As an example, he cites disagreements with his manager who had certain fixed ideas on what has worked in the past and was reasoning that rationale with growth numbers. “What worked in the past need not work in the future” says this employee.

Senior managers are increasingly realising the relevance of this concept.

“I do not have a cabin of my own and, in meetings, I am the switchboard that connects different thoughts,” explains Valluri.

Employees seem to appreciate this.

“I am a recent joinee but I have personally been appreciated for bringing a fresh perspective and challenging ideas and people always make it a point to highlight your good work through callouts in meetings or just while chatting,” says Philips Ranjit, Director, System Integrators, NetApp.

To be fair, other firms have similar policies, too. For example, Citrix CEO Mark Templeton does not have a cabin of his own and adopts the switchboard strategy to deal with employees.
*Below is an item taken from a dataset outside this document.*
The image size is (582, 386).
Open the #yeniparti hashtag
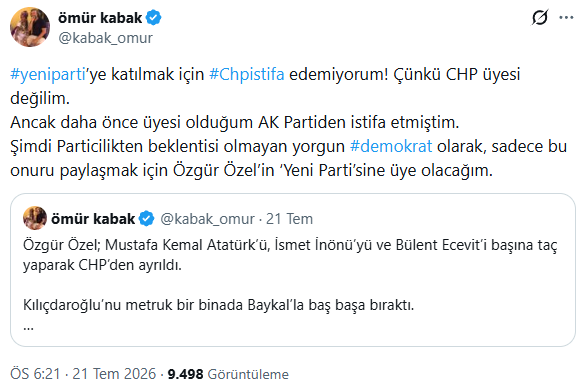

So does Aarif Aziz, GE India Technology Centre GM, and Maclean Raphael, Executive Director - HR, India & Sri Lanka at 3M.

NetApp’s VP, Tom Mendonza, personally calls employees on the phone and thanks them when they do a particularly good job.

“Doing the simple things right, such as listening to employee concerns and providing them with intangible benefits at work, is a huge differentiator at a time when most companies are struggling with top-line growth,” says Simran Oberoi, HR specialist at SHRM India.

Measuring metrics A lot of what corporates do to motivate employees has a strong business sense embedded in it.

Industry watchers feel a lot of Indian companies and MNCs do not walk the talk when it comes to employee retention, motivation or innovation and all this has resulted in the country not quickly moving up the value chain.

“Companies have not been measuring performance of employees in a holistic way and have been using outdated HR measurement systems,” says Vasu Saksena, CEO, MeriTrac, an employee measurement and assessment company. This is also reflected in the constant struggle by academia and bodies like National Skills Development Council (NSDC) to get engineers employable in quick time.

MeriTrac estimates the cost of getting new talent up to speed can cost a company anywhere around ₹20 lakh.

To achieve this, there is the usual work-out-of-home policies, beer bashes, spot bonuses, buddy systems (for new employees) and innovation challenges, among other perks.

Unlike buddy systems in other companies, at NetApp, it is not seen as a chore and is a part of the company’s values, says an employee who has also worked with Oracle and EMC. (In a buddy system, two people, or buddies, operate as a single unit. The aim is to help and monitor each other.)

NetApp makes it clear that it does not want employees who expect to be pampered, and that it does not want a generation that believes it is entitled to a work atmosphere that resembles a college dorm.

“If you are looking for things to pamper yourself, join another company,” says Valluri.

Here it is about work and life balance that goes beyond lip service.